YOUR OBJECTIVE:
Place the lines from the line containing "Task: Activate the Rectangle Mask tool" through the line containing "coord(114,100)", both included, into a JSON list of strings, one string per line and blank lines omitted. Leave the pictures out of the answer.

◆ ◆ ◆ ◆ ◆ ◆ ◆

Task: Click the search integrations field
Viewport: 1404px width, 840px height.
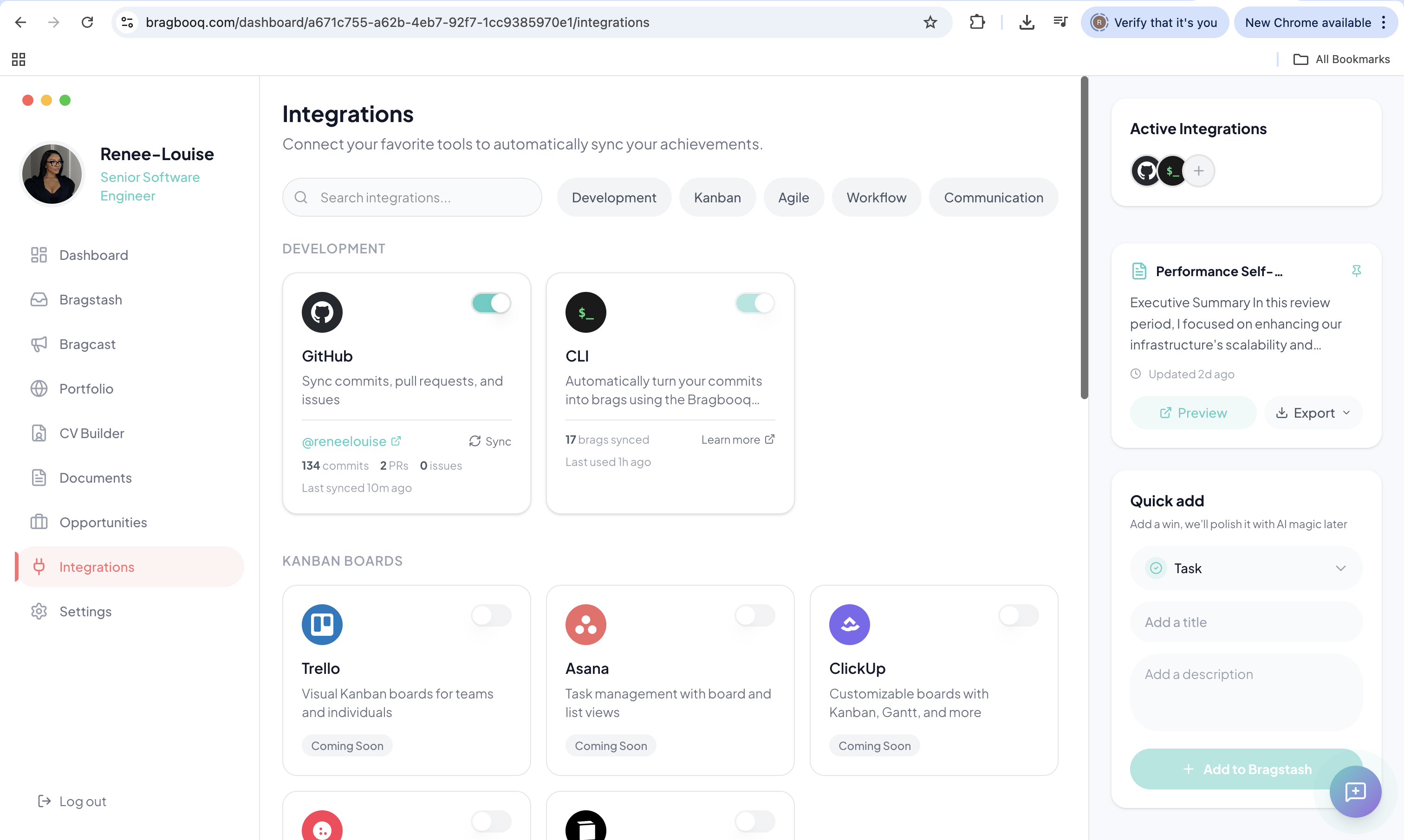Action: pos(411,197)
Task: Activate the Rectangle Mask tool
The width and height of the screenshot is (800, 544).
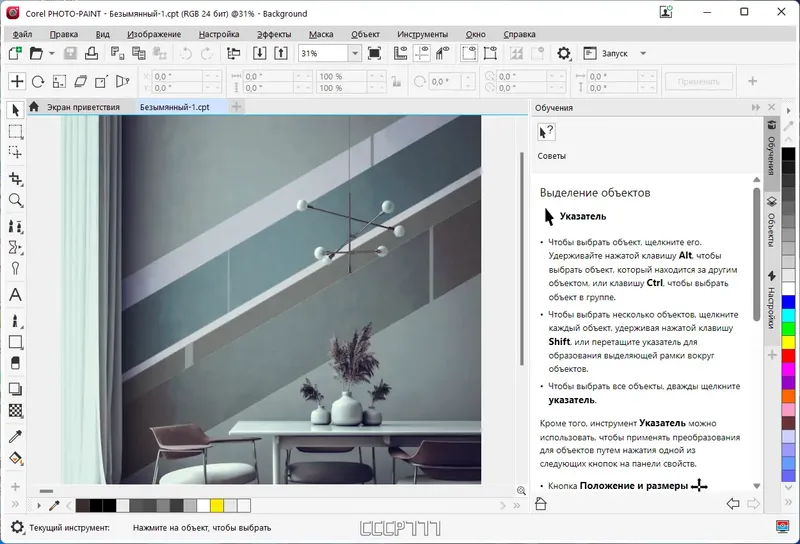Action: [x=15, y=131]
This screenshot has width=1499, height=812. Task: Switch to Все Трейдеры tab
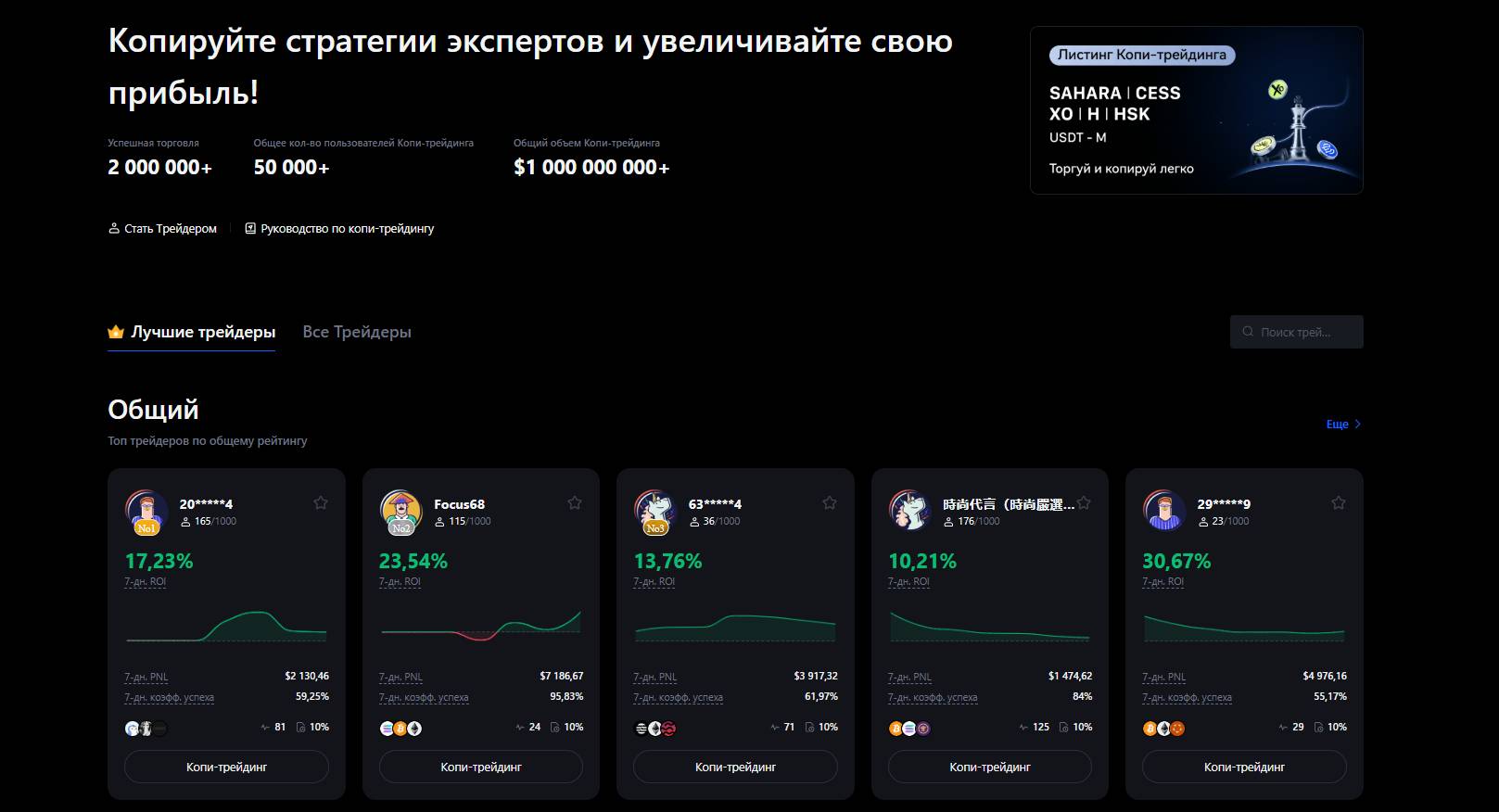(357, 332)
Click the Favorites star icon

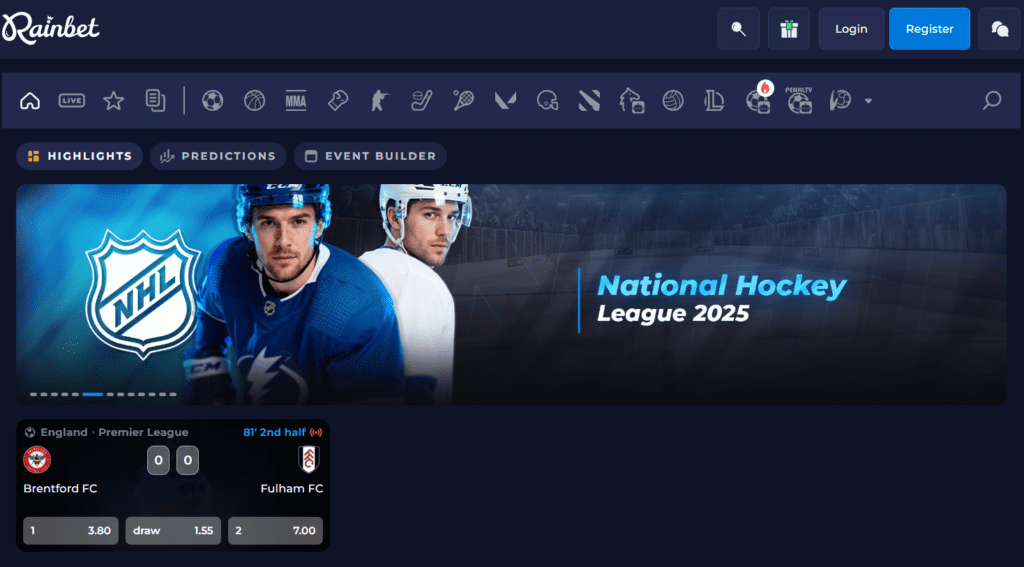coord(114,100)
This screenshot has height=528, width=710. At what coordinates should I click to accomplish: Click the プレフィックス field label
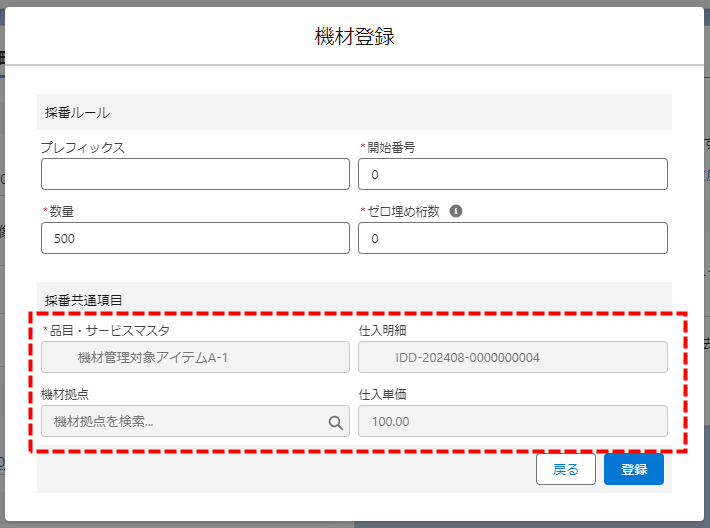83,147
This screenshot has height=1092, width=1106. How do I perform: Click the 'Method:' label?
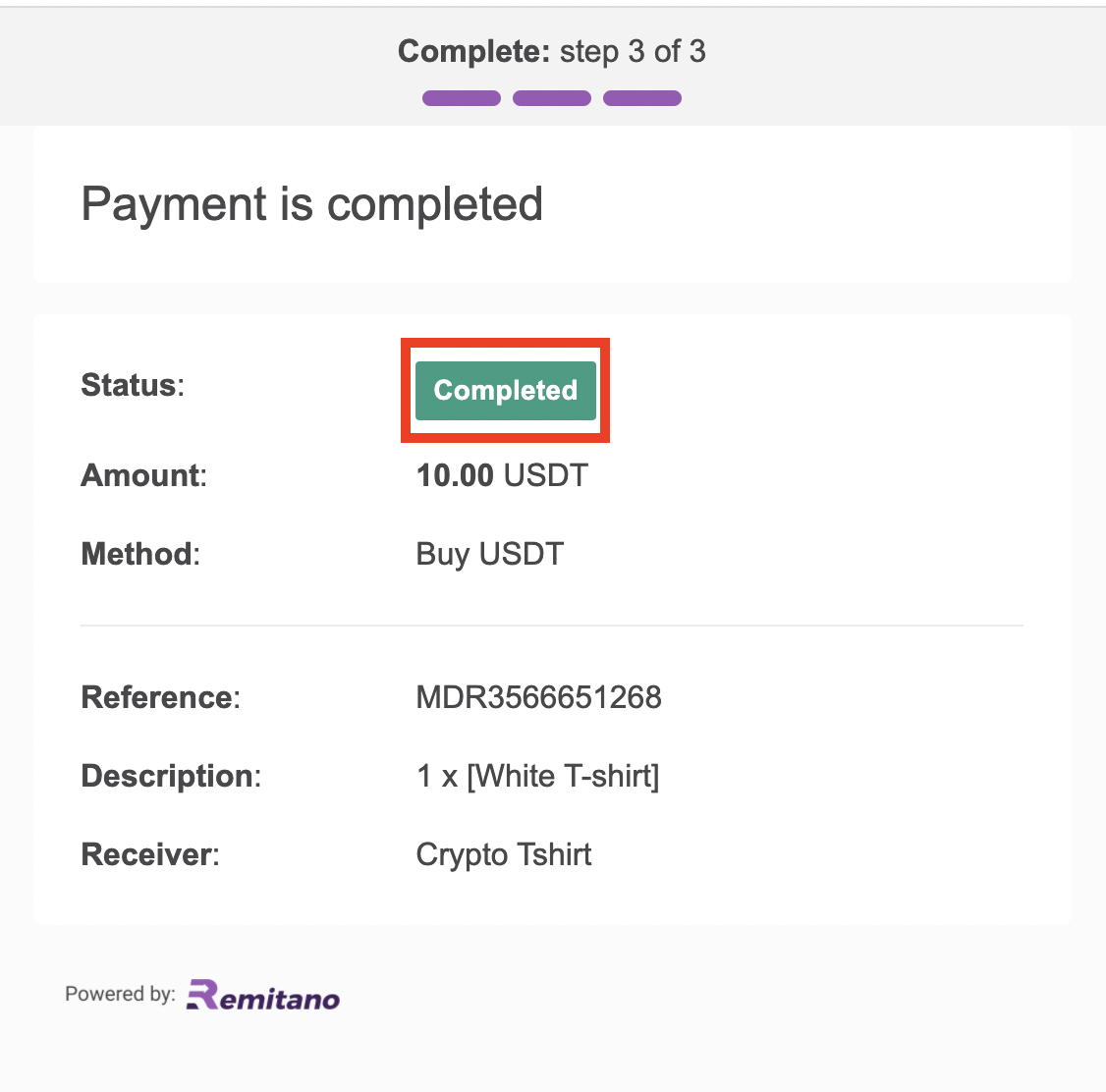pyautogui.click(x=140, y=554)
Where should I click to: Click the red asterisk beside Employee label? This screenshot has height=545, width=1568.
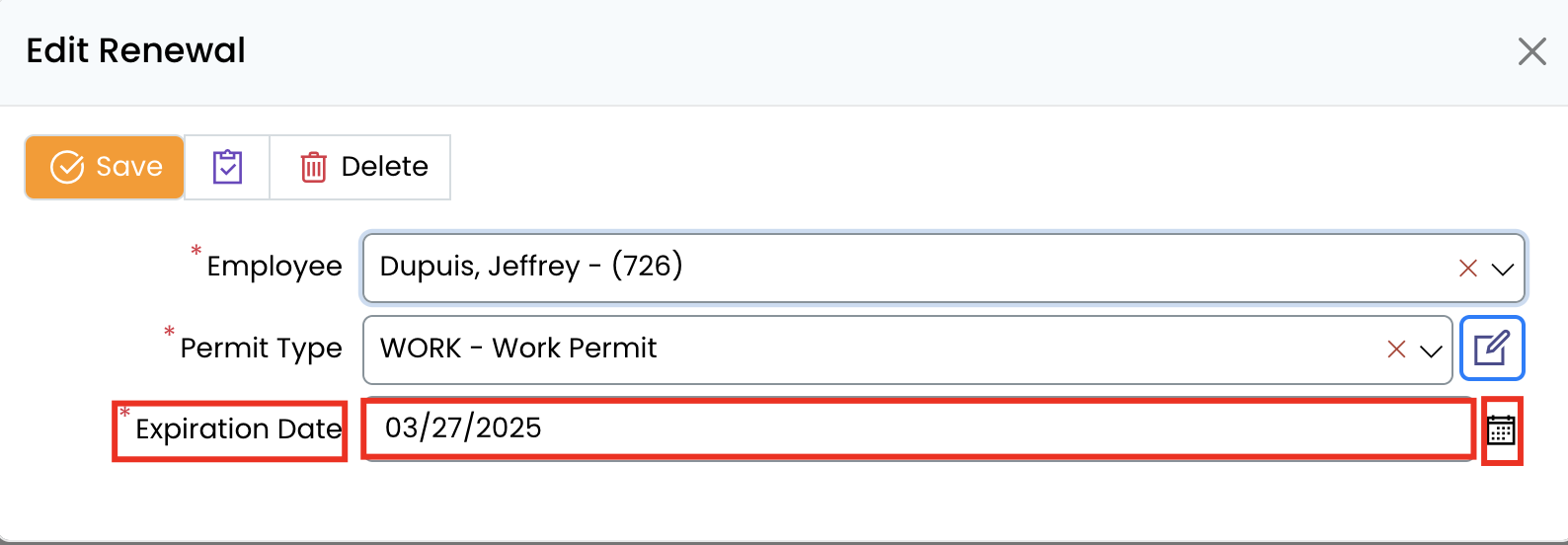(196, 251)
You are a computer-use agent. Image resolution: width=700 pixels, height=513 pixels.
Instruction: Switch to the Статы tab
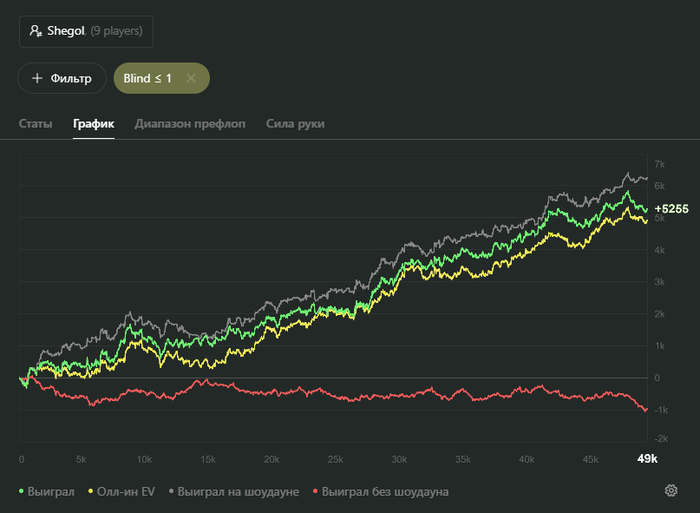pos(35,124)
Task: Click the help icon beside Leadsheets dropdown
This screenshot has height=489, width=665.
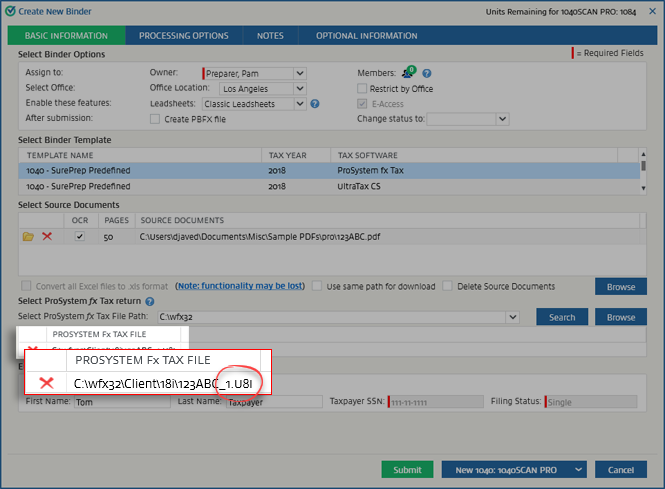Action: tap(314, 103)
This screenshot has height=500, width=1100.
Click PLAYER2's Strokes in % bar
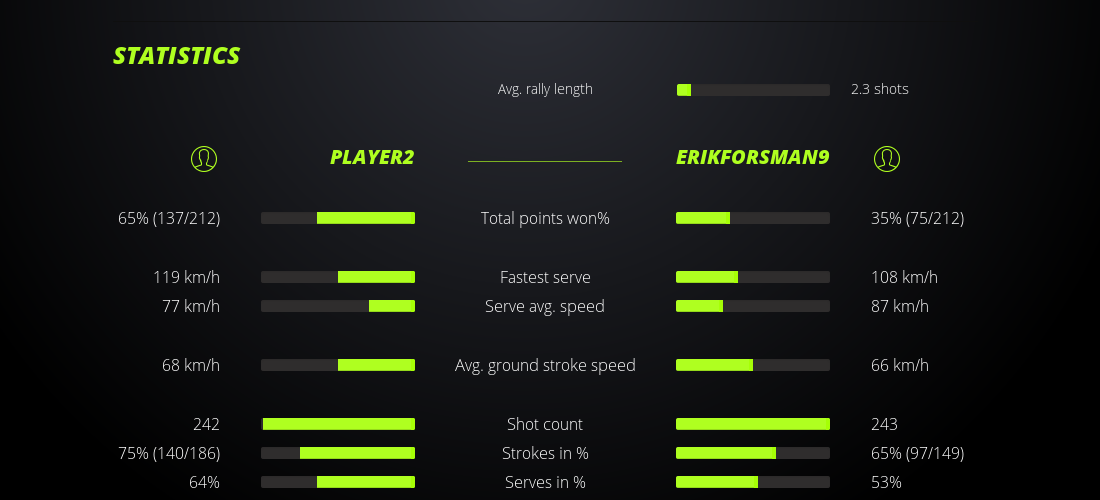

◆ ◆ ◆ ◆ ◆ ◆ ◆

ANSWER FOR THE TASK:
[
  "Task: Activate the Rectangle Mask tool",
  "The width and height of the screenshot is (800, 544).",
  "Action: [x=15, y=131]",
  "This screenshot has width=1499, height=812. Task: Switch to Все Трейдеры tab",
  "(357, 332)",
  "Click the Favorites star icon",
  "coord(114,100)"
]